As far as pads go, there are a number of manufacturers that you can go with. Hawk seem to be the easiest to get and they have a pad for a wide range of working temperatures. If it's your daily driver then you might want to think about having two sets of pads (maybe even rotors); a set for the the street and a set for the track. The reason being, track pads often need more heat/higher temps to reach their optimal operating range to give you the best stopping power. You typically wouldn't see these types of temperatures on the street so they may not have the best stopping capabilities when cold or under light braking. There are pads that work well as a dual duty pads which operate well at lower temperatures and can handle higher temperatures. They usually don't have as high of a heat range as dedicated track pads.
Hawk Performance offers a wide variety of pads for different applications.
- For street and light track (autocross) the most popular are the Hawk HPS or HP+. They offer OEM+ type of braking performance and have a good initial bite which works well for autocross but will not be able to handle laps around Gimli for long. They are decent pads but tend to produce a bit more dust and noise (mostly HP+) than OEM pads and are fairly easy on brake rotors.
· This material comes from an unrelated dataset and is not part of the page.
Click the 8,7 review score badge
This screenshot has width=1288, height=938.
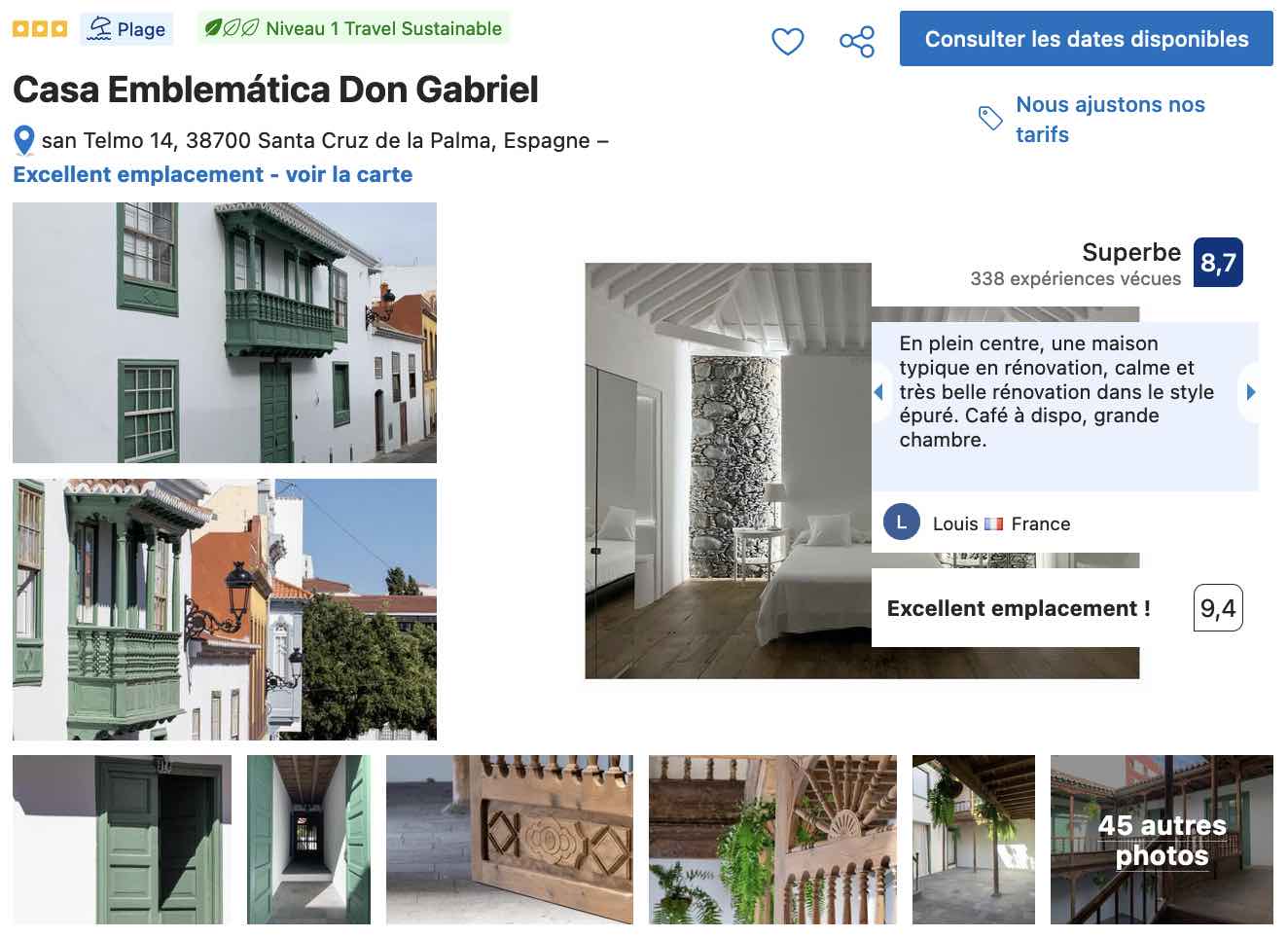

- For street/track duty they offer the Hawk DTC-15, DTC-30, and the HT10. They have a wide operating temperature range and will work for both street and track but you may find yourself getting some brake fade after continuous hard breaking as performance tends to drop between 900F and 1200F. They tend to create more brake dust than the HPS/HP+ and you'll get some noise under light braking. They are a bit more harsh on brake rotors but nothing significant.
- For track pads they offer the DTC-60 and the DTC-70. They need a bit of heat in them before you get the initial bite (100F/300F) but work well all the way up to 1600F before dropping off. They tend to produce a lot more brake dust and noise than their other pads but they also provide the best performance on track. They will wear out rotors at a faster pace and there is a higher risk of warping rotors or even cracking them due to the higher heat but this is also dependent on the quality and thickness of the rotor. Using them outside of their optimal operating range will cause them to wear out quicker.
You can look at Hawk's brake pad compound chart here to see what the operating range for each pad is. I urge you to also check out their website for torque ratings for each pad. That should give you an idea of what might work best for you. Keep in mind, the weight of the car, driver experience, and stopping power will play a factor in determining which pad will work best for you. As stated before, there are a number of manufacturers that make performance brake pads but my experience is mostly with Hawk so I'll let others chime in with those. For my car (Integra at about 2500-2600lbs) I run the Hawk HPS for daily driving and autocross and switch to the DTC-60s when at Gimli. One more thing to keep in mind, some pad compounds are not compatible with others and could leave deposits on the rotors when swapping between different pad compounds. A good idea would be to contact the pad manufacturer and see if there may be compatibility issues within their line up.
As far as rotors go, OEM or similar would be fine. I don't think you'll see much performance benefits between slotted or cross drilled rotors vs standard blank rotors. I've had good experience with Centric rotors (about $35/rotor for my car on rockauto) but I'm sure any blank rotors will be fine to use. Personally, I swap pads and rotors between daily driving and track days (usually takes about 15-20 minutes and only a few bolts). It keeps the DTC-60 compound on the rotor, so additional bedding in isn't required, and I know that if I have any issues with pads/rotors, I can swap everything out and make it back home. Swapping out pads/rotors is fairly straight forward with even the most basic tools. If you're not sure how to do it I'm sure someone at the track can show you quickly or you can probably find videos on youtube.
I'm sure I've missed some stuff but hopefully this helps you get pointed in the right direction.